═════ Task input

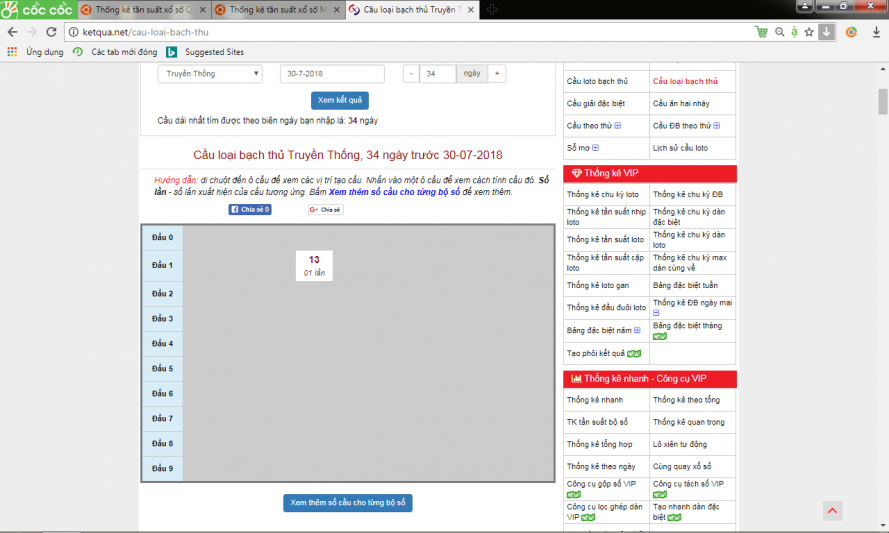The width and height of the screenshot is (889, 533).
Task: Decrease day count with minus button
Action: point(411,74)
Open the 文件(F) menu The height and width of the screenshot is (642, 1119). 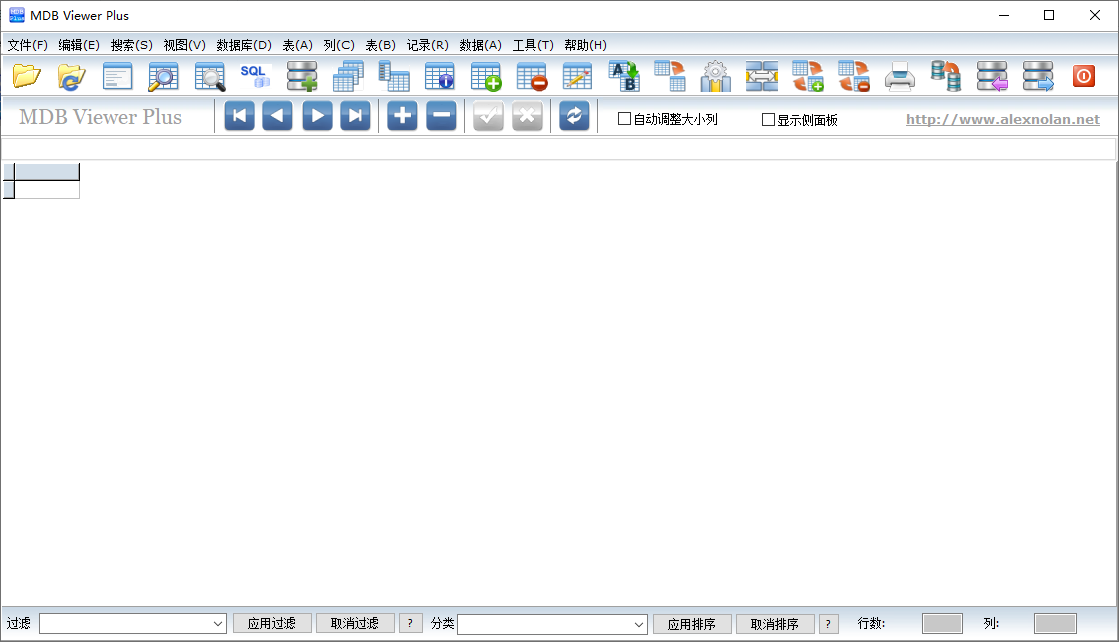27,45
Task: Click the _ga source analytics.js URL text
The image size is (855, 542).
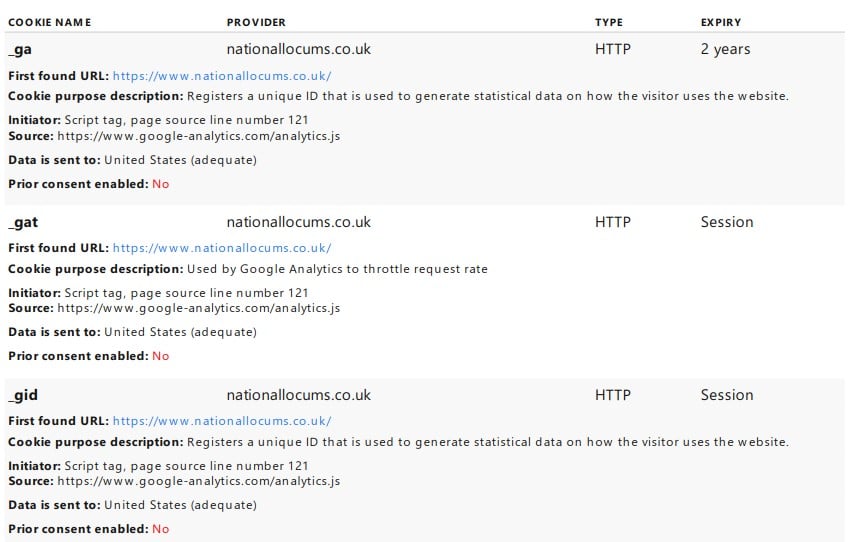Action: tap(198, 136)
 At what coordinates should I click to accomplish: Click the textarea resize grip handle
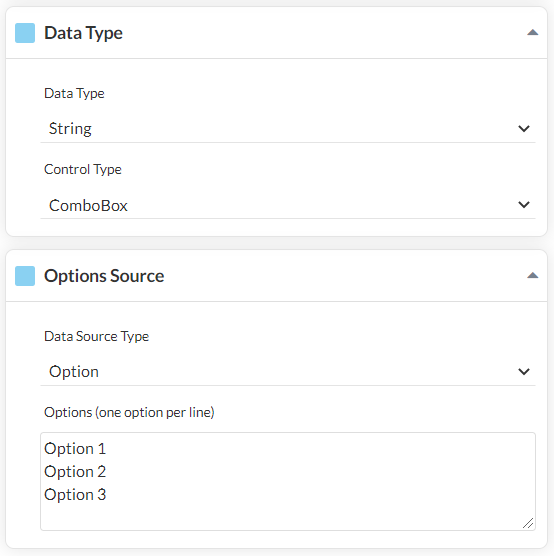tap(528, 523)
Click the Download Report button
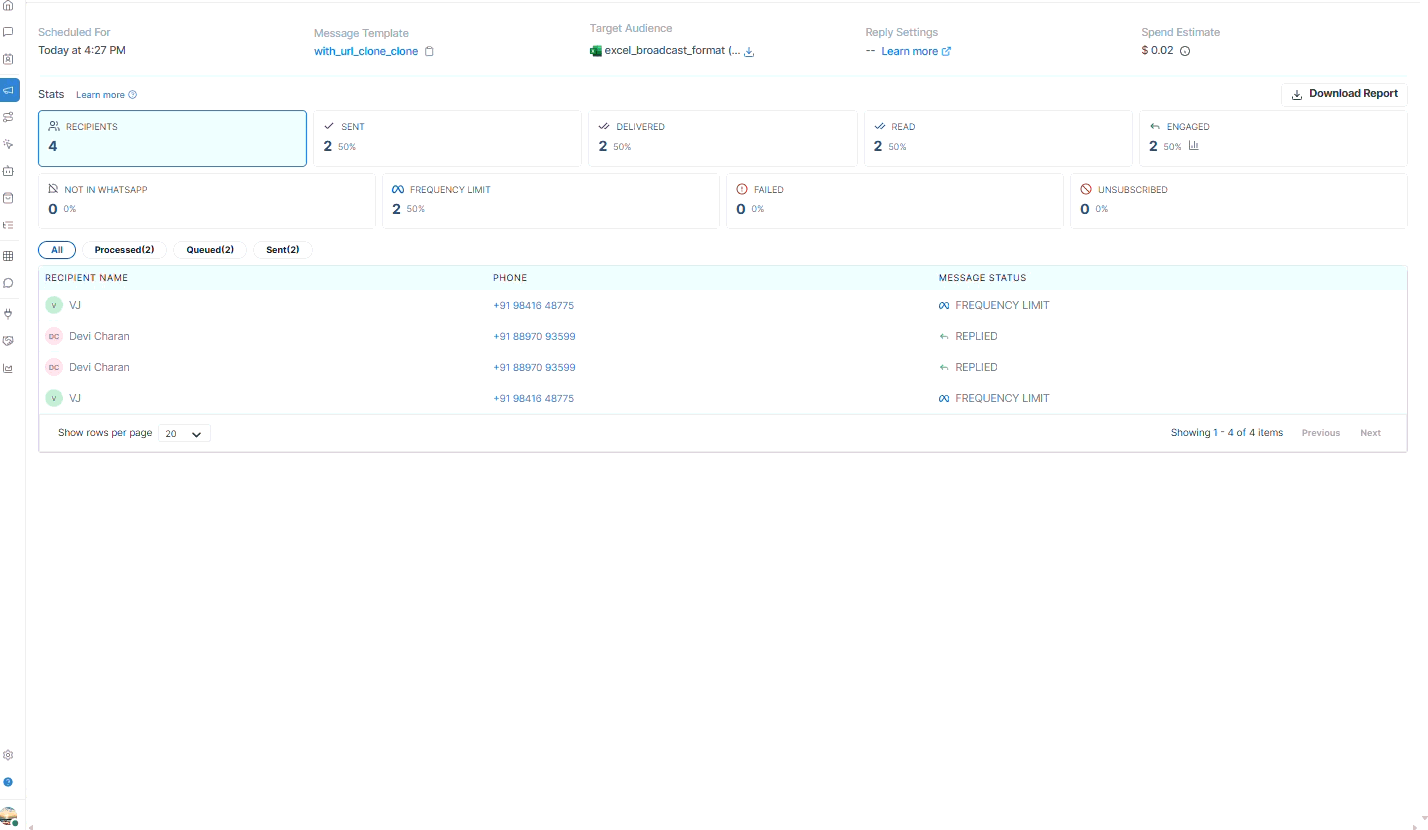This screenshot has height=830, width=1428. tap(1344, 94)
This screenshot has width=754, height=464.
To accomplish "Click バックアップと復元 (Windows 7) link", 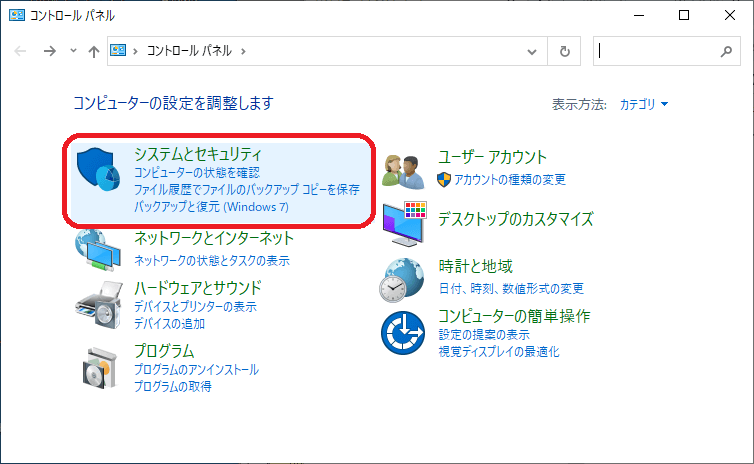I will click(210, 206).
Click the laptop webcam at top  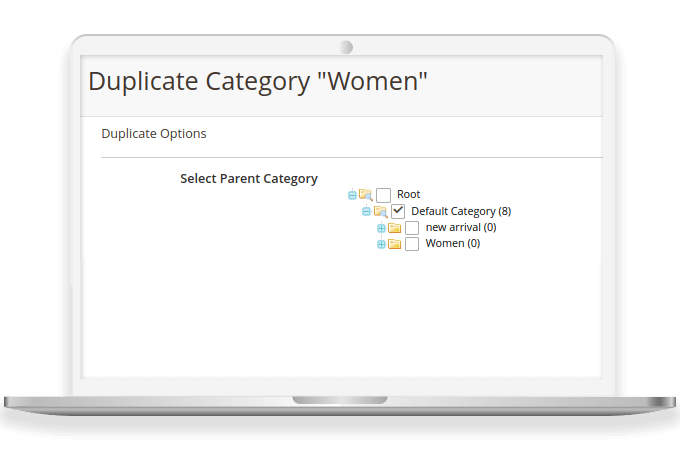[x=346, y=47]
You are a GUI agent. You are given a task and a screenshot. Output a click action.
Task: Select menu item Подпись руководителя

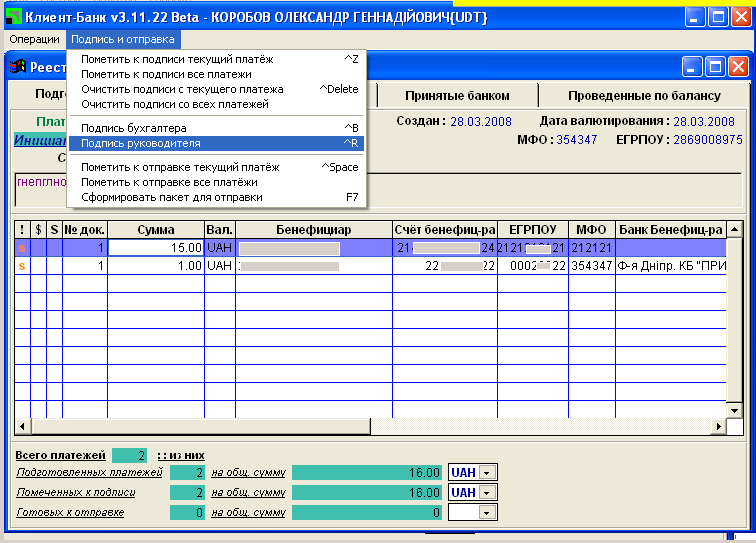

══════════

● **Task goal**:
Reproduce, exactly and without pictures, the lines above from the one containing "You are a GUI" through the last line of the material, both ends included, and nothing more.

● **Answer area**:
You are a GUI agent. You are given a task and a screenshot. Output a click action.
Task: Select menu item Подпись руководителя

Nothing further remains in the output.